Used at the recommended concentration (e.g. 0.1 - 0.4%) a 5% active product will give 50-200 ppm PAA which would not typically be rinsed off but allowed to slowly decompose to acetic acid, oxygen and water. 

As with other oxidising disinfectants PAA should not be used on soft metals. Some PAA formulations are approved by DEFRA for use against specific animal diseases.



Iodophors are expensive but incredibly effective disinfectants having both detergent and disinfectant properties. They are produced by dissolving iodine in an acid medium together with surfactants.  Iodophors have several advantages including: The ability to kill a wide range of organisms at low temperatures, short contact time and the ability to cope with soiling/hard water.

Iodophors are now only approved for agricultural applications such as farm gate foot baths and drive-over disinfectant blankets and have DEFRA approvals for many farm based diseases.
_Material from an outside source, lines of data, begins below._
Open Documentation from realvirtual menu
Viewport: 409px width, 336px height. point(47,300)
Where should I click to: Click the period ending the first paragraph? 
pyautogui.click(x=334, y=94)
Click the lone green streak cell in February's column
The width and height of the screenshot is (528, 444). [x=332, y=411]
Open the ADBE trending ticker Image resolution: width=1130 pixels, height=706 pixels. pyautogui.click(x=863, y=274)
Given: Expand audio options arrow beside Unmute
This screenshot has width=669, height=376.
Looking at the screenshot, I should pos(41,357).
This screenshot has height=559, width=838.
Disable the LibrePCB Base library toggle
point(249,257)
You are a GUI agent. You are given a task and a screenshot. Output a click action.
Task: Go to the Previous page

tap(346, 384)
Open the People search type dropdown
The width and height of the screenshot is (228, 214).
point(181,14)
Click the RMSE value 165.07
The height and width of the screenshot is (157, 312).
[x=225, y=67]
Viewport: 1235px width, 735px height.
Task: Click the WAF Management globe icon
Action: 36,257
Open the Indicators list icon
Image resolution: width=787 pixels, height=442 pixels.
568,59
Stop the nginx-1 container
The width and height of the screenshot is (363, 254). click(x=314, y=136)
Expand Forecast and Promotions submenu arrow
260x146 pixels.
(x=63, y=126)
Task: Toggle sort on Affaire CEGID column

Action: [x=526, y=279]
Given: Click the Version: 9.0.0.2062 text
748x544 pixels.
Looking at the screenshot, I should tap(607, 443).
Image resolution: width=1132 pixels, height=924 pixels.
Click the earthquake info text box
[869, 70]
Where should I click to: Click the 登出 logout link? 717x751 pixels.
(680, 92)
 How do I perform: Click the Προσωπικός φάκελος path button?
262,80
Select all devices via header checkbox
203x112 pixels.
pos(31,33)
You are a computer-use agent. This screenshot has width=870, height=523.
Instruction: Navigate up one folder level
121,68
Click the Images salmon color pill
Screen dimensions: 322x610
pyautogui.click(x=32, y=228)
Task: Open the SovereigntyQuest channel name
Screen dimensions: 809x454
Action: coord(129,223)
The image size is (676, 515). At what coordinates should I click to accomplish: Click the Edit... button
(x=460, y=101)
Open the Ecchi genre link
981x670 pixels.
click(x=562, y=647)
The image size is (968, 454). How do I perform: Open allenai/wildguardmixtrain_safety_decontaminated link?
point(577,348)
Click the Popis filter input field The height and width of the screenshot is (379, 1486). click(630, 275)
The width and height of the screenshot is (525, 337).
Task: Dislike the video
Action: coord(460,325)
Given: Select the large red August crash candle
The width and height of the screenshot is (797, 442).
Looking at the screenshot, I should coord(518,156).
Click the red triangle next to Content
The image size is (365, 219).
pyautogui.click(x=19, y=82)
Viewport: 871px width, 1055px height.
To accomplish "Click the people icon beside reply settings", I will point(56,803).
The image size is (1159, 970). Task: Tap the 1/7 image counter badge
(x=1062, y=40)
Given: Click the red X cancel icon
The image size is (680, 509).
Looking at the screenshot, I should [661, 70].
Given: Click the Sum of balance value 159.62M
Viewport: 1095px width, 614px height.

Non-Oxidising Disinfectants

Non-oxidising disinfectants such as Quaternary Ammonium Compounds (QAC’s), Biguanides and Triamines are more subtle in their operation, with a different number of modes of action depending on the biocide and organism.

Quaternary Ammonium Compounds (QAC’s or Quats)

QAC based disinfectants, with low toxicity and low taint, have been the mainstay for the food processing industry for 20 years. QAC’s (or Quats) are the most widely used biocides in food or beverage businesses. Properly formulated products are effective against gram positive bacteria and against gram negative bacteria, but less effective against spores, moulds and fungi. 

QAC based disinfectants are stable and generally taint free.  They may be inactivated by hard water, organic material and some plastics.  To improve the effectiveness of QACs formulations often include sequestrants and non-ionic detergents.

The focus on the pesticides regulation in 2015 threw some challenges to the industry. A food business has a number of choices on how to comply with the regulation; these include validation of the process to ensure the food product is below the MRL for QAC, rinsing to remove the QAC disinfectant from food contact surfaces and/or a change to a non-QAC disinfectant.



Triamines are excellent disinfectants but can be expensive.  They have low toxicity, relatively non-corrosive, tasteless, odourless and used at approx. 1%.  Formulations often have similar co-formulants to QAC based products.



These are cationic bactericides similar in function to QAC’s.  Products formulated with biguanides are not supplied by Kersia due to the Health Hazard classification of biguanide as a raw material.



Where there is a requirement for light cleaning and disinfection in an essentially ‘dry’ area, such as a bakery or for sensitive packaging or electronic equipment, then the use of alcohol based spray/wipe products becomes very useful. 

These products are typically a blend of alcohol, QAC or triamine and possibly mild detergent additives formulated to provide good disinfection in lightly soiled conditions, therefore reducing the amount of water used.  The product flash dries after application, thus removing the need for an undesirable wipe-dry operation. In these formulations water is still present, so care must be taken with electrical items.

Alcohol disinfectants have also been adapted for use as post hand wash disinfectants, at a concentration of 60 to 70% alcohol; these formulations are fast acting. Care must be taken because of the flammability of alcohols such as ethanol and iso-propanol, two of the alcohols commonly used in these products.